In the listing below, find the line holding "Image resolution: width=600" and the line holding "You are a computer-use agent. 926x548 pixels.". Write out those two lines and all lines between, exactly, and nothing more.

--------------------------------

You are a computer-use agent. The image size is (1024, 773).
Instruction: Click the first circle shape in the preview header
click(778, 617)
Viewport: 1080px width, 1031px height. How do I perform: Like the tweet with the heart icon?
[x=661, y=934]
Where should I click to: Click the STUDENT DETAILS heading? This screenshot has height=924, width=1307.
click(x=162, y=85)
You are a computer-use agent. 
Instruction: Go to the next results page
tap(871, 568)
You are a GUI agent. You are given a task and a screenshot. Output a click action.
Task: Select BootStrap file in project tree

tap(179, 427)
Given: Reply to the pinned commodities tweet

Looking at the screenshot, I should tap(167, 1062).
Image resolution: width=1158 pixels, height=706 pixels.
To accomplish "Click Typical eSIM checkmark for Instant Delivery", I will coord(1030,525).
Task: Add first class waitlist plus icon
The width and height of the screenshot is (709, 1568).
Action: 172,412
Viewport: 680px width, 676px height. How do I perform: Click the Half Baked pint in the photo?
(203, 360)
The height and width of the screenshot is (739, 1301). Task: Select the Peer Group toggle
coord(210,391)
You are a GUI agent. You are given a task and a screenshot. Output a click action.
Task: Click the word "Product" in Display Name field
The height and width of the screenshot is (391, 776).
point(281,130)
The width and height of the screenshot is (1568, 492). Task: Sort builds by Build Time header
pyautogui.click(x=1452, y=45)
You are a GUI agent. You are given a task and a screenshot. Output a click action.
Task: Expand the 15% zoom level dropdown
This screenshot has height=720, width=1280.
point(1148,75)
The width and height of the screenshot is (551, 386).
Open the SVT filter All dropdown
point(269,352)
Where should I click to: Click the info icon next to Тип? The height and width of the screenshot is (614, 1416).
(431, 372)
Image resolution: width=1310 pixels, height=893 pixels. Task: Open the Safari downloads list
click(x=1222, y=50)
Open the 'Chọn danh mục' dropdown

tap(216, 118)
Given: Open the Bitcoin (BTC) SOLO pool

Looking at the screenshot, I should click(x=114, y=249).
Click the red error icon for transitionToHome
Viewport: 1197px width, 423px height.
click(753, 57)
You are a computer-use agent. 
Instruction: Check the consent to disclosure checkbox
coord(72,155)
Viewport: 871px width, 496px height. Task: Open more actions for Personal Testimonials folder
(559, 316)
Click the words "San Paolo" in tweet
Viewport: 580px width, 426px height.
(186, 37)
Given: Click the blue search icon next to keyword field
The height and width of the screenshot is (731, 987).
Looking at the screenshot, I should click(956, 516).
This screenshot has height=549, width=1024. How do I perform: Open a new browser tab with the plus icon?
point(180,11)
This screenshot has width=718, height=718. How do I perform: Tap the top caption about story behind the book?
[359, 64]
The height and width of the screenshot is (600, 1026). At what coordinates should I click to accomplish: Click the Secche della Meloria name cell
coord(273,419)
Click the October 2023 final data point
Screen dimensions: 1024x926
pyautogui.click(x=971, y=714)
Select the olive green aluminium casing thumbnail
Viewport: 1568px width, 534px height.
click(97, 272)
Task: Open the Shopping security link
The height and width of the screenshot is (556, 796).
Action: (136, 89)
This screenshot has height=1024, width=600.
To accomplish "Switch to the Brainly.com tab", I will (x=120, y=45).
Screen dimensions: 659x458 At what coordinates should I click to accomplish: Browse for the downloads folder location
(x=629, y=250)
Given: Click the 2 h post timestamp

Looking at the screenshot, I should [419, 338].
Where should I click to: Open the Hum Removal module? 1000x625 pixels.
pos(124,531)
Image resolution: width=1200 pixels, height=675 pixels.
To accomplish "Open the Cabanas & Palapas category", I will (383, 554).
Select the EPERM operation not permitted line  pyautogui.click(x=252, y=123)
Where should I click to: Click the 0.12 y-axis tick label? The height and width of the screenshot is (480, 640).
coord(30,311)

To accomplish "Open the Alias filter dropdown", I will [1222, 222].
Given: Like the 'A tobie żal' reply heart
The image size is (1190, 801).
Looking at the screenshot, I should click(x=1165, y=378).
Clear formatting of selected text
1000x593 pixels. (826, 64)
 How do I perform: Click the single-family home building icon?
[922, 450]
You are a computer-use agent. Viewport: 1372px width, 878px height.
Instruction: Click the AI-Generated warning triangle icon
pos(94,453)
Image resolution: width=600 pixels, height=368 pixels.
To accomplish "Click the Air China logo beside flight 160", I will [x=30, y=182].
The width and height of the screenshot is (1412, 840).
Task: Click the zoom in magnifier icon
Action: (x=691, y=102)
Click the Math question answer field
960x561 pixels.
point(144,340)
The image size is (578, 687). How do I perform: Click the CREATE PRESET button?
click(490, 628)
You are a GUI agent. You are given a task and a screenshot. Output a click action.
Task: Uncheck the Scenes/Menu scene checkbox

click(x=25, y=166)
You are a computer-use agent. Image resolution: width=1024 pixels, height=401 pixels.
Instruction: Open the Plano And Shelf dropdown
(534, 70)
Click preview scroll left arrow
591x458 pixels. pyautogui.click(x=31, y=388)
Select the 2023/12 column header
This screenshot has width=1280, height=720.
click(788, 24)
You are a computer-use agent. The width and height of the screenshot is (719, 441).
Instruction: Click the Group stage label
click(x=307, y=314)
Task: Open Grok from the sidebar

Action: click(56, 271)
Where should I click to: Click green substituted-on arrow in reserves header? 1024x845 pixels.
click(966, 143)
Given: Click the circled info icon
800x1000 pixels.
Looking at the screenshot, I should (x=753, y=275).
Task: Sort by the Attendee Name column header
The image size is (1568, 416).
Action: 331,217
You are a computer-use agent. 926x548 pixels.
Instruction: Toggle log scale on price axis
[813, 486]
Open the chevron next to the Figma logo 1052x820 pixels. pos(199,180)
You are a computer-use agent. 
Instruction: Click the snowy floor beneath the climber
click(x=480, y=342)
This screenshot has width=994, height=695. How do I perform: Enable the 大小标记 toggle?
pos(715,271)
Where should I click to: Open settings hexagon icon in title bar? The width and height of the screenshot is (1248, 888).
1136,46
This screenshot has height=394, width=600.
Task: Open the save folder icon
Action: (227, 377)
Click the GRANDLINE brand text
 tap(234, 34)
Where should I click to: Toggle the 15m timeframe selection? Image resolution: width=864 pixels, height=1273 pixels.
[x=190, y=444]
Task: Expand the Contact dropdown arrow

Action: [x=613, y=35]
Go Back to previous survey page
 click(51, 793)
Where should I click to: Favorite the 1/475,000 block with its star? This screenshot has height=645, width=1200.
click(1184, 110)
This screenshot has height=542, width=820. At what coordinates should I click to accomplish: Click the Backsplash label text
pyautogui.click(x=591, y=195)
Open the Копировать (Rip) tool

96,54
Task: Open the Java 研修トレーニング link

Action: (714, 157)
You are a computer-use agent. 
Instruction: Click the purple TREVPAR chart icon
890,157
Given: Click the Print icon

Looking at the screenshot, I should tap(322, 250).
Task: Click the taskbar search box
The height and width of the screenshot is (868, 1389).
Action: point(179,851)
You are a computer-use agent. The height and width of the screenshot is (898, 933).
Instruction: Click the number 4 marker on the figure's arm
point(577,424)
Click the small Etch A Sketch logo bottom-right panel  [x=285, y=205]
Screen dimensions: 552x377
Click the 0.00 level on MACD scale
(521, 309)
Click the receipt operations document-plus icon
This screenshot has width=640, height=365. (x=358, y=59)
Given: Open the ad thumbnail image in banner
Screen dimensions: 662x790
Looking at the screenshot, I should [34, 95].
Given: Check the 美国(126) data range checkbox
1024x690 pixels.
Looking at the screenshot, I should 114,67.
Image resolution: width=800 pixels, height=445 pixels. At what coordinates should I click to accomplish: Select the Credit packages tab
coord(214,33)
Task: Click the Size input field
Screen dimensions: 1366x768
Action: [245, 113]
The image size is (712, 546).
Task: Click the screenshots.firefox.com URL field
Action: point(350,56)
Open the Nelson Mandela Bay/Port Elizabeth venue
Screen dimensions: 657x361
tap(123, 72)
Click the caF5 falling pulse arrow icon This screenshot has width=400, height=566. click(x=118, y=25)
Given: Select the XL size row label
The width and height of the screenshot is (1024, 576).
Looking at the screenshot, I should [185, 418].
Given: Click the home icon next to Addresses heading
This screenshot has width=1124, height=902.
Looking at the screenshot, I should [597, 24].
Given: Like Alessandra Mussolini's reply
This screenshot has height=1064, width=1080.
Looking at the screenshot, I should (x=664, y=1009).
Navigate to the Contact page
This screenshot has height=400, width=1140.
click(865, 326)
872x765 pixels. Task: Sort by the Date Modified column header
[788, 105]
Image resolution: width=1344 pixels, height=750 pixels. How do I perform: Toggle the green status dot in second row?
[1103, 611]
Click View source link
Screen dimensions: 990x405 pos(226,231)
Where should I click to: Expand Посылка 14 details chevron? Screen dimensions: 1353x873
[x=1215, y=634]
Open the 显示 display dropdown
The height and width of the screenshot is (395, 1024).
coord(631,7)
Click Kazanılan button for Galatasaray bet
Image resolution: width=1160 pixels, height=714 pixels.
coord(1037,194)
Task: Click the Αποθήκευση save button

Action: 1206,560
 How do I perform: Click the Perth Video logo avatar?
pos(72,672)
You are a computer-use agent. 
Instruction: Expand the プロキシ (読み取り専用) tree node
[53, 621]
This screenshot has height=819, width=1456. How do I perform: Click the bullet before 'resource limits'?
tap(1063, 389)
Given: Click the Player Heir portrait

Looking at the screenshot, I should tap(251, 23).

--------------------------------

*SOLVED EXERCISE:*
Image resolution: width=600 pixels, height=368 pixels.
To accomplish "Click the Air China logo beside flight 160", I will [x=30, y=182].
The width and height of the screenshot is (1412, 840).
Task: Click the zoom in magnifier icon
Action: (x=691, y=102)
Click the Math question answer field
960x561 pixels.
point(144,340)
The image size is (578, 687). How do I perform: Click the CREATE PRESET button?
click(490, 628)
You are a GUI agent. You are given a task and a screenshot. Output a click action.
Task: Uncheck the Scenes/Menu scene checkbox

click(x=25, y=166)
You are a computer-use agent. Image resolution: width=1024 pixels, height=401 pixels.
Instruction: Open the Plano And Shelf dropdown
(534, 70)
Click preview scroll left arrow
591x458 pixels. pyautogui.click(x=31, y=388)
Select the 2023/12 column header
This screenshot has width=1280, height=720.
click(788, 24)
You are a computer-use agent. The width and height of the screenshot is (719, 441).
Instruction: Click the Group stage label
click(x=307, y=314)
Task: Open Grok from the sidebar

Action: click(56, 271)
Where should I click to: Click green substituted-on arrow in reserves header? 1024x845 pixels.
click(966, 143)
Given: Click the circled info icon
800x1000 pixels.
Looking at the screenshot, I should (x=753, y=275).
Task: Sort by the Attendee Name column header
The image size is (1568, 416).
Action: 331,217
You are a computer-use agent. 926x548 pixels.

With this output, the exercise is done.